Trenta canzoni sul palco hanno annacquato la partecipazione di troppi giovani con talento e poco conosciuti che avevano delle belle canzoni e che hanno finito per sparire inghiottiti da una staffetta sfibrante, durata sempre fino a notte fonda. Non è un caso che nella cinquina finale non sia finito neppure un outsider ma cantanti già famosi e record di vendite (Geolier, Annalisa, Angelina, Irama, Ghali) e che fino all’ultima sera io abbia continuato a chiamare La Sad “quelli con quello con la cresta”. Ma in fondo sono sparite anche belle canzoni come quella di Fiorella Mannoia, inghiottita pure lei dalla legge dello streaming, il che in fondo racconta bene la parabola del Festival targato Amadeus: il Festival dei vecchi è diventato il Festival dei giovani. I “vecchi” servono solo a tenere vivo il marchio, un po’ come Algida che tiene dentro il cornetto classico ma poi ormai vende altri 50 nuovi gelati. Servono per tenere incollato mio padre novantenne alla tv che dopo avermi chiesto 56 volte come si chiama “quella alta con i capelli azzurri?” “Rose Villain!” “Perchè villana?” poi ha visto la brunetta dei Ricchi e Poveri e si è sentito ancora in questo secolo. Dispiace, per esempio, che siano finiti nel grande brodo primordiale dei cantanti meritevoli di rapidi salti evolutivi Gazzelle o i Santi francesi. In un Festival meno affollato li avremmo visti di più e meglio, mentre quest’anno “ubi MAJOR minor cessat”.

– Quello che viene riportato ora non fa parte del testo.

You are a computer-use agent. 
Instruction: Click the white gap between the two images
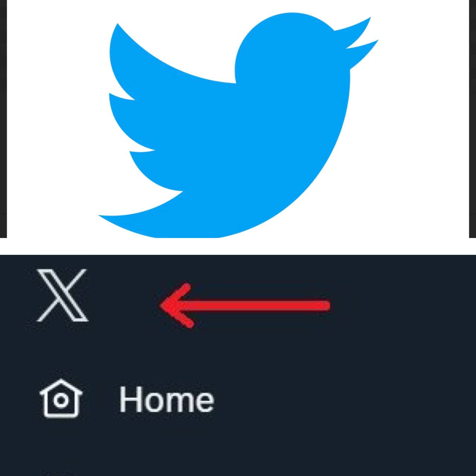(x=238, y=246)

Dispiace per Diodato che con un pezzo bellissimo, a 42 anni, è sembrato un tizio di mezza età che finisce in un festival di nuove promesse. Perfino Mahmood è sembrato un pezzo di antiquariato, in mezzo a BNKR44, il Tre, Alfa e tutti ‘sti cantanti con nomi numerici da spie della Cia. Insomma, molto materiale per le radio che hanno mangime di buona qualità per i prossimi mesi, ma la gara è stata un discreto macello.
Il caso “Geolier” ne è la prova. Un pezzo di sala stampa (e cioè gente che vota e decide il vincitore più che il pubblico da casa) non sapeva neppure chi fosse. Chiedi al giornalista medio frequentatore di Sanremo indirizzo e numero civico del ristorante con i migliori fusilli al pesto e lo sa, chiedigli chi è il cantante italiano più ascoltato su Spotify e ti risponde (è accaduto) che di SpotiFIVE sa pochissimo. Non sto dicendo che TUTTI i giornalisti sono così, sto dicendo che non esiste una giuria selezionata. E questo non era un problema finché a Sanremo ci andavano Al Bano e Nek, diventa un problema quando la musica si sposta sullo streaming, su Spotify e TikTok.

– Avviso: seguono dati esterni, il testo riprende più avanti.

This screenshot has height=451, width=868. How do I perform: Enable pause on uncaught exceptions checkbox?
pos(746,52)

Comunque, ha vinto Angelina, grande talento, con un pezzo poco sanremese e che la colloca in una zona artistica ancora da capire. Angelina sembra partorita sul palcoscenico eppure, quando parla di sé, ha un candore così slegato dal suo successo che viene da chiedersi se è autentica o paracula. Di sicuro, la sua era la storia perfetta: figlia di un talent che ne ha valorizzato il talento, una manager (Marta Donà) che non sbaglia un colpo, una canzone di Madame, i look (così così) di Cerioni, il duetto con la canzone del padre scomparso, la sala stampa tutta sbilanciata per lei, insomma, solo un endorsement di Chiara Ferragni poteva cambiare un finale già scritto.

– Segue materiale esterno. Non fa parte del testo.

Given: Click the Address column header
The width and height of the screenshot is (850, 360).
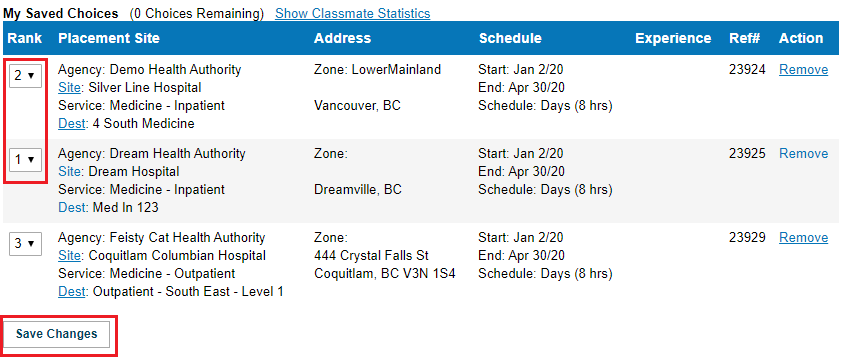Looking at the screenshot, I should [x=343, y=38].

Certo è che questa vittoria a 22 anni è una enorme soddisfazione ma pure una discreta rogna. Un successo così splendente deve continuare a splendere, basta un pomeriggio ombroso per preoccuparsi. Geolier, il secondo classificato, non è riuscito a vendicare Ultimo e al contrario di quest’Ultimo, ha ringraziato garbatamente tutti anziché entrare storto in sala stampa e minacciare “tanto ci ripigliamm tutt chell ch’è o nuost”, come pregiudizio voleva. In realtà è la Rai che dovrebbe ringraziare Geolier perchè con i soldi che i suoi fan hanno investito per votarlo l’anno prossimo a Sanremo si può pagare il cachet di Taylor Swift con il coro delle sorelle Kardashian. Viene pure Ryan Gosling a replicare il ballo del qua qua e senza togliersi il cappellino.
Ghali, al festival con look strepitosi, un brano molto bello e più originale della media, è stato l’unico cantante capace di utilizzare una platea di 10 milioni di persone per ricordare che si sta un consumando un genocidio mentre noi siamo qui a parlare delle favolose autoreggenti di Annalisa o di Mahommod strepitoso col look eunuco-egizio. E lo ha fatto con una grazia potente, senza mezzo passo indietro anche quando lo hanno criticato e minacciato (Dargen invece un po’ s’è spaventato). Sarà un caso che la sala stampa gli abbia dato un misero 3,5% contro il 19% per esempio di Annalisa che, lo dico con rispetto per le canzonette-tormentone, aveva la solita canzonetta-tormentone.
Infine, qualche considerazione sullo spettacolo. Che oltre la musica, dispiace dirlo, ha offerto ben poco. Le co-conduttrici non hanno lasciato il segno, gli ospiti non hanno regalato momenti indimenticabili. Quando Amadeus ha detto piccato che si era parlato troppo del ballo del qua qua di Travolta e poco del momento Allevi stava raccontando, in fondo, la debolezza di questa edizione. Se quella passata è stata cannibalizzata dai Ferragnez, questa è stata masticata con pigrizia, le gag erano tra lo scialbo e l’innocuo, non c’era ambizione di dire nulla se non in parentesi retoriche che boh, a quel punto meglio i monologhi stracciapalle. In fondo, il ballo del qua qua è stato l’unico fuori programma del festival, è stato il “pensati libera” che diventa “John renditi ridicolo”. Peccato per la macchia delle scarpe dello sponsor, quella sì era la parte evitabile e peccato che Fiorello abbia continuato a citare provocatoriamente “Giorgio Armani” sul palco per dimostrare che la pubblicità occulta/subliminale è una stronzata un po’ come fece Amadeus l’anno corso quando tentarono di spiegargli che stava facendo pubblicità a Instagram e non poteva. Per reazione, piccatissimo, citò Instagram di più e più spesso sul palco, col risultato che ora paga 170 000 euro di multa dell’antitrust a metà con Chiara Ferragni.
A proposito, al netto della sua permalosità, Fiorello è stato più misurato e meno invadente, ha dosato meglio la sua presenza, è salito sul palco senza affanno ed è stato una spalla forse meno esilarante ma molto più al servizio dello spettacolo. Insomma, finisce un ciclo e siamo tutti curiosi di capire chi arriverà dopo, sperando che sarà un festival molto più femminile e non perchè vincerà un donna, ma perchè sarà magari una donna a decidere chi sarà sul palco.